Okkervil River – I Am Very Far

Indie Rock, VÖ: Mai 2011

Schwere Geschütze werden aufgefahren, Will Sheff geht in die Vollen – und Gefangene werden nicht gemacht. Mit dem sechsten Album seiner Band Okkervil River befreit sich Mastermind und Frontmann Sheff noch weiter als bisher aus dem engen Korsett namens Americana und weitet seine Kunst in alle Richtungen aus. Streicher, Kesselpauken, Tuba und Fagott – beinahe manisch werden auf ‚ I am very far“´‘ Tonspur auf Tonspur geschichtet, groß und immer größer werden die Songs. Das hätte auch schief gehen können. Doch Sheff verliert bei diesen elf überbordenden Stücken nur äußerst selten den Überblick, was für seine Songwriter-Qualitäten spricht. Drei Jahre liegt das letzte Werk ‚ The Stand Ins ‚ bereits zurück, doch untätig war Will Sheff in dieser Zeit wahrlich nicht. Er sang mit den New Pornographers, schrieb einen Song für Norah Jones und assistierte der Texas-Legende Roky Erickson beim gemeinsamen Album ‚ True Love Cast Out All Evil ‚.

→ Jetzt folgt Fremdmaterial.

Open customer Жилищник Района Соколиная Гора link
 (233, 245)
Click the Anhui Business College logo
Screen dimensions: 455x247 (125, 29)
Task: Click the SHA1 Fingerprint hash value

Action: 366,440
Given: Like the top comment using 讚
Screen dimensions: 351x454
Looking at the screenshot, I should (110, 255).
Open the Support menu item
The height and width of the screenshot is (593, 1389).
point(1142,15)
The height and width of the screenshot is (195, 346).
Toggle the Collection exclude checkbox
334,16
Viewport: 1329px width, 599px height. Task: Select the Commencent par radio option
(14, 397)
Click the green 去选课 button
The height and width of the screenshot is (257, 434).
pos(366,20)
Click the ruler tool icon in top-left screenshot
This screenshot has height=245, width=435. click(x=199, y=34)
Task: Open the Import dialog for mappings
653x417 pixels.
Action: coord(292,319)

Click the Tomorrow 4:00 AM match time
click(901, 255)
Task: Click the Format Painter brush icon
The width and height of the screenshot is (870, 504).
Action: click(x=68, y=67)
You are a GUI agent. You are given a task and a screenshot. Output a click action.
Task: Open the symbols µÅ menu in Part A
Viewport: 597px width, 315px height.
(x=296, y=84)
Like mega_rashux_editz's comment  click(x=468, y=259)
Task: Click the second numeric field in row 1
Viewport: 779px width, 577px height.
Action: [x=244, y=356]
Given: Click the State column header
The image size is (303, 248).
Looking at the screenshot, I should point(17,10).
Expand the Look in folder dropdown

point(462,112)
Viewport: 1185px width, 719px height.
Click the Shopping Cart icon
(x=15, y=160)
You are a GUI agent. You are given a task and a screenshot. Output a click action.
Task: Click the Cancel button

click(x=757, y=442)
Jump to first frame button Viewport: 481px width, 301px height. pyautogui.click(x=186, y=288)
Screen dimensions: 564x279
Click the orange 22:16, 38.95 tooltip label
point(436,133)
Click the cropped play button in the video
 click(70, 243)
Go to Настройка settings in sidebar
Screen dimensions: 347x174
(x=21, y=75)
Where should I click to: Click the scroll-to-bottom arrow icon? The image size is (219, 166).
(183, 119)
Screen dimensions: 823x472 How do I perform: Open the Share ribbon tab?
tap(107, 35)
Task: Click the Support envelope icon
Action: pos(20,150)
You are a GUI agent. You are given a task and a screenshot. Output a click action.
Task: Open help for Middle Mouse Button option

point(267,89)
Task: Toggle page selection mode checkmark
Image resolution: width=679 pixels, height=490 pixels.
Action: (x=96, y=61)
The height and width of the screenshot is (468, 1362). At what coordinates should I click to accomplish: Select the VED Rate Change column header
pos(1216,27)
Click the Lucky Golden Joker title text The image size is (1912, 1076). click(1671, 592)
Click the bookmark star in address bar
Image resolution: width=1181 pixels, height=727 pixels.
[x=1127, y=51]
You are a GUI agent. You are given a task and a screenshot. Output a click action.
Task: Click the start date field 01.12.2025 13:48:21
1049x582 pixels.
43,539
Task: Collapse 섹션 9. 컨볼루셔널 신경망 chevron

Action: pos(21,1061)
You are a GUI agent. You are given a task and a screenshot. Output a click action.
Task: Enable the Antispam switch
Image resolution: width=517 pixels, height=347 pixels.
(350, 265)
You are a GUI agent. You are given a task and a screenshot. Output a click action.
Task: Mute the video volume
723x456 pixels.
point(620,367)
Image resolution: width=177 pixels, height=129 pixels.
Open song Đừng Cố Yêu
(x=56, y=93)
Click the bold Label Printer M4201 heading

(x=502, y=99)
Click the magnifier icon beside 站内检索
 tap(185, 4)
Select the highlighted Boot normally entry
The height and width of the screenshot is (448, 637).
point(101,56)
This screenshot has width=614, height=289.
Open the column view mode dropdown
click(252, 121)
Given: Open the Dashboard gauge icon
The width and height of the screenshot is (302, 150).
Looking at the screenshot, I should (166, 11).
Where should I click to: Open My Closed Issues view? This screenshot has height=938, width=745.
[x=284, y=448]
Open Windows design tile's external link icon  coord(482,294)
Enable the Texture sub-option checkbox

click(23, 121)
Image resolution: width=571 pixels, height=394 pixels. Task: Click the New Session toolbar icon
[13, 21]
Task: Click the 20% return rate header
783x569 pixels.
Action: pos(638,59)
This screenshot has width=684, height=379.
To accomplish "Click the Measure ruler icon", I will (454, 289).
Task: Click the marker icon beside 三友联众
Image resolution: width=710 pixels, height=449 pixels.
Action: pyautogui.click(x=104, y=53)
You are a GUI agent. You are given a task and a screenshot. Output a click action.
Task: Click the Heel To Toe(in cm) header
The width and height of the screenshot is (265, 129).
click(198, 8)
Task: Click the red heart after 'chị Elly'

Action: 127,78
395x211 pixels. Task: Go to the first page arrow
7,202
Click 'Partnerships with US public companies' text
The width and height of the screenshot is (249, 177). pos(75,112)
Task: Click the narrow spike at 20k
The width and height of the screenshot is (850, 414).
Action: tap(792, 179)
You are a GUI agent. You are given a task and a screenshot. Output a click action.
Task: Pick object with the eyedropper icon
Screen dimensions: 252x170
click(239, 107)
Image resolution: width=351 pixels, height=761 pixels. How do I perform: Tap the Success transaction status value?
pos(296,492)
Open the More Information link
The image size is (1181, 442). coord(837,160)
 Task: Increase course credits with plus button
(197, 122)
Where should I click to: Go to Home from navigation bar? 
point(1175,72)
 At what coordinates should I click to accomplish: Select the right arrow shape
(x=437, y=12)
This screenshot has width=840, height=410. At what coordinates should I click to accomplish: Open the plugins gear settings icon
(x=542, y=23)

Nachvollziehbar, dass sich Sheff danach sowohl „entleert als auch inspiriert“ fühlte. So traf sich die Band über längere Zeit zu kurzen Sessions, immer an einem anderen Ort, immer mit anderen Aufnahmemethoden. Das stampfende ‚ White Shadow Waltz ‚ entspringt einem Demo des Frontmannes, über das sich die Band nach Herzenslust austoben konnte. Das langsam vor sich hin schaukelnde, dann explodierende ‚ Show Yourself ‚ dagegen entspringt einer improvisierten Session und wurde in der Folgezeit immer wieder neu strukturiert und umgearbeitet. Bei Songs wie ‚ Rider ‚ und ‚ Wake And Be Fine ‚ versammelte Sheff angeblich zwei Schlagzeuger, zwei Pianisten, zwei Bassisten und sage und schreibe sieben Gitarristen. „Think big“ nennt man das wohl. Mitreißend, überwältigend und monolithisch sollten die Songs werden, was über weite Strecken äußerst gut gelang. Dies macht das Album – im Vergleich zum Vorgänger, wo die Songs schon beim ersten Mal zum mitpfeifen einluden – nicht gerade eingängiger, wohl aber fordernder und interessanter.